[Task to complete]
Please output every entry below precisely as written.

───── Source material ─────

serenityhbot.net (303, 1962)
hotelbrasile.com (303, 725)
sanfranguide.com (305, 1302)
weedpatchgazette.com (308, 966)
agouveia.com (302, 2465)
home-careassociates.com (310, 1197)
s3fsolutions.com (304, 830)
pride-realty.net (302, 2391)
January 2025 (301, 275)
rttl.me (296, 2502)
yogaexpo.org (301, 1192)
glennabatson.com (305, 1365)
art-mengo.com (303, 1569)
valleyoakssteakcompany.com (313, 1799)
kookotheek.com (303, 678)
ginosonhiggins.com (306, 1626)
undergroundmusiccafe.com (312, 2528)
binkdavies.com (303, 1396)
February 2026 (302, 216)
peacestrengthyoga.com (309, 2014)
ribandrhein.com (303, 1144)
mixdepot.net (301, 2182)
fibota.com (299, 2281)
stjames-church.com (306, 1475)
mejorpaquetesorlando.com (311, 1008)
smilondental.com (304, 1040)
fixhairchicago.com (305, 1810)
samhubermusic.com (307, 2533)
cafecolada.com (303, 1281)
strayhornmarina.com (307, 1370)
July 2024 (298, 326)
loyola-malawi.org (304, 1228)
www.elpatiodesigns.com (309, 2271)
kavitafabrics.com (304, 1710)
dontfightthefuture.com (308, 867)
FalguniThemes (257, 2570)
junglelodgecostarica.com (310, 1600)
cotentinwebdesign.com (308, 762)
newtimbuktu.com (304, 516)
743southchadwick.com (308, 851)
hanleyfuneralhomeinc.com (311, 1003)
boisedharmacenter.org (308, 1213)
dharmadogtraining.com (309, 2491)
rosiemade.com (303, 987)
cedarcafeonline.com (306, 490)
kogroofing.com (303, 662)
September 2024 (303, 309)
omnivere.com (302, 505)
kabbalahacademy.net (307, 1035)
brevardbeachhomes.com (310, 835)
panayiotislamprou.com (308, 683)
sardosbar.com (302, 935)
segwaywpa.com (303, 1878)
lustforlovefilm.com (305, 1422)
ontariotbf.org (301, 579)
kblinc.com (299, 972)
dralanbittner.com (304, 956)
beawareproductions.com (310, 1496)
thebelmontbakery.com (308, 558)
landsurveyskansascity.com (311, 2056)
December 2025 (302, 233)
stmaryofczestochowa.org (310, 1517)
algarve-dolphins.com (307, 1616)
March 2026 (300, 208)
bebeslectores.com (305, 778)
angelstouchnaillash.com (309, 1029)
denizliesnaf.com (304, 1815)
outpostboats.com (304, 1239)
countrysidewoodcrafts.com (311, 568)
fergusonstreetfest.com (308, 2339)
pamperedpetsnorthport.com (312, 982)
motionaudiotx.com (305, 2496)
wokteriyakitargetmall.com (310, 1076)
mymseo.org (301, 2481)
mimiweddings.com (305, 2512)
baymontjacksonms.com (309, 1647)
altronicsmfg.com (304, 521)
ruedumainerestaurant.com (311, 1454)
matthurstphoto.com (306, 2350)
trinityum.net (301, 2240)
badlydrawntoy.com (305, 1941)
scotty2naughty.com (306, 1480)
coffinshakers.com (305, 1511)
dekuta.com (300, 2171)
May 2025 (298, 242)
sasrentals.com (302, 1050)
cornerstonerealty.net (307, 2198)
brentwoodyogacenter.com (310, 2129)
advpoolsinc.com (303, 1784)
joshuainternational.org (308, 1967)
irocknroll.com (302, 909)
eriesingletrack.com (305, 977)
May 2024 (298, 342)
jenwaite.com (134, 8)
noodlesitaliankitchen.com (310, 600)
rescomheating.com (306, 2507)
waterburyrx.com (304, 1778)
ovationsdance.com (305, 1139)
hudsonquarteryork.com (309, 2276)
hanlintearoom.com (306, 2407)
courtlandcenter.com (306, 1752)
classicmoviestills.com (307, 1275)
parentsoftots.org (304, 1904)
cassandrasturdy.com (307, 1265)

─────

[Solution]
serenityhbot.net (303, 1962)
hotelbrasile.com (303, 725)
sanfranguide.com (305, 1302)
weedpatchgazette.com (308, 966)
agouveia.com (302, 2465)
home-careassociates.com (310, 1197)
s3fsolutions.com (304, 830)
pride-realty.net (302, 2391)
January 2025 (301, 275)
rttl.me (296, 2502)
yogaexpo.org (301, 1192)
glennabatson.com (305, 1365)
art-mengo.com (303, 1569)
valleyoakssteakcompany.com (313, 1799)
kookotheek.com (303, 678)
ginosonhiggins.com (306, 1626)
undergroundmusiccafe.com (312, 2528)
binkdavies.com (303, 1396)
February 2026 (302, 216)
peacestrengthyoga.com (309, 2014)
ribandrhein.com (303, 1144)
mixdepot.net (301, 2182)
fibota.com (299, 2281)
stjames-church.com (306, 1475)
mejorpaquetesorlando.com (311, 1008)
smilondental.com (304, 1040)
fixhairchicago.com (305, 1810)
samhubermusic.com (307, 2533)
cafecolada.com (303, 1281)
strayhornmarina.com (307, 1370)
July 2024 (298, 326)
loyola-malawi.org (304, 1228)
www.elpatiodesigns.com (309, 2271)
kavitafabrics.com (304, 1710)
dontfightthefuture.com (308, 867)
FalguniThemes (257, 2570)
junglelodgecostarica.com (310, 1600)
cotentinwebdesign.com (308, 762)
newtimbuktu.com (304, 516)
743southchadwick.com (308, 851)
hanleyfuneralhomeinc.com (311, 1003)
boisedharmacenter.org (308, 1213)
dharmadogtraining.com (309, 2491)
rosiemade.com (303, 987)
cedarcafeonline.com (306, 490)
kogroofing.com (303, 662)
September 2024 (303, 309)
omnivere.com (302, 505)
kabbalahacademy.net (307, 1035)
brevardbeachhomes.com (310, 835)
panayiotislamprou.com (308, 683)
sardosbar.com (302, 935)
segwaywpa.com (303, 1878)
lustforlovefilm.com (305, 1422)
ontariotbf.org (301, 579)
kblinc.com (299, 972)
dralanbittner.com (304, 956)
beawareproductions.com (310, 1496)
thebelmontbakery.com (308, 558)
landsurveyskansascity.com (311, 2056)
December 2025 (302, 233)
stmaryofczestochowa.org (310, 1517)
algarve-dolphins.com (307, 1616)
March 2026 (300, 208)
bebeslectores.com (305, 778)
angelstouchnaillash.com (309, 1029)
denizliesnaf.com (304, 1815)
outpostboats.com (304, 1239)
countrysidewoodcrafts.com (311, 568)
fergusonstreetfest.com (308, 2339)
pamperedpetsnorthport.com (312, 982)
motionaudiotx.com (305, 2496)
wokteriyakitargetmall.com (310, 1076)
mymseo.org (301, 2481)
mimiweddings.com (305, 2512)
baymontjacksonms.com (309, 1647)
altronicsmfg.com (304, 521)
ruedumainerestaurant.com (311, 1454)
matthurstphoto.com (306, 2350)
trinityum.net (301, 2240)
badlydrawntoy.com (305, 1941)
scotty2naughty.com (306, 1480)
coffinshakers.com (305, 1511)
dekuta.com (300, 2171)
May 2025 (298, 242)
sasrentals.com (302, 1050)
cornerstonerealty.net (307, 2198)
brentwoodyogacenter.com (310, 2129)
advpoolsinc.com (303, 1784)
joshuainternational.org (308, 1967)
irocknroll.com (302, 909)
eriesingletrack.com (305, 977)
May 2024 (298, 342)
jenwaite.com (134, 8)
noodlesitaliankitchen.com (310, 600)
rescomheating.com (306, 2507)
waterburyrx.com (304, 1778)
ovationsdance.com (305, 1139)
hudsonquarteryork.com (309, 2276)
hanlintearoom.com (306, 2407)
courtlandcenter.com (306, 1752)
classicmoviestills.com (307, 1275)
parentsoftots.org (304, 1904)
cassandrasturdy.com (307, 1265)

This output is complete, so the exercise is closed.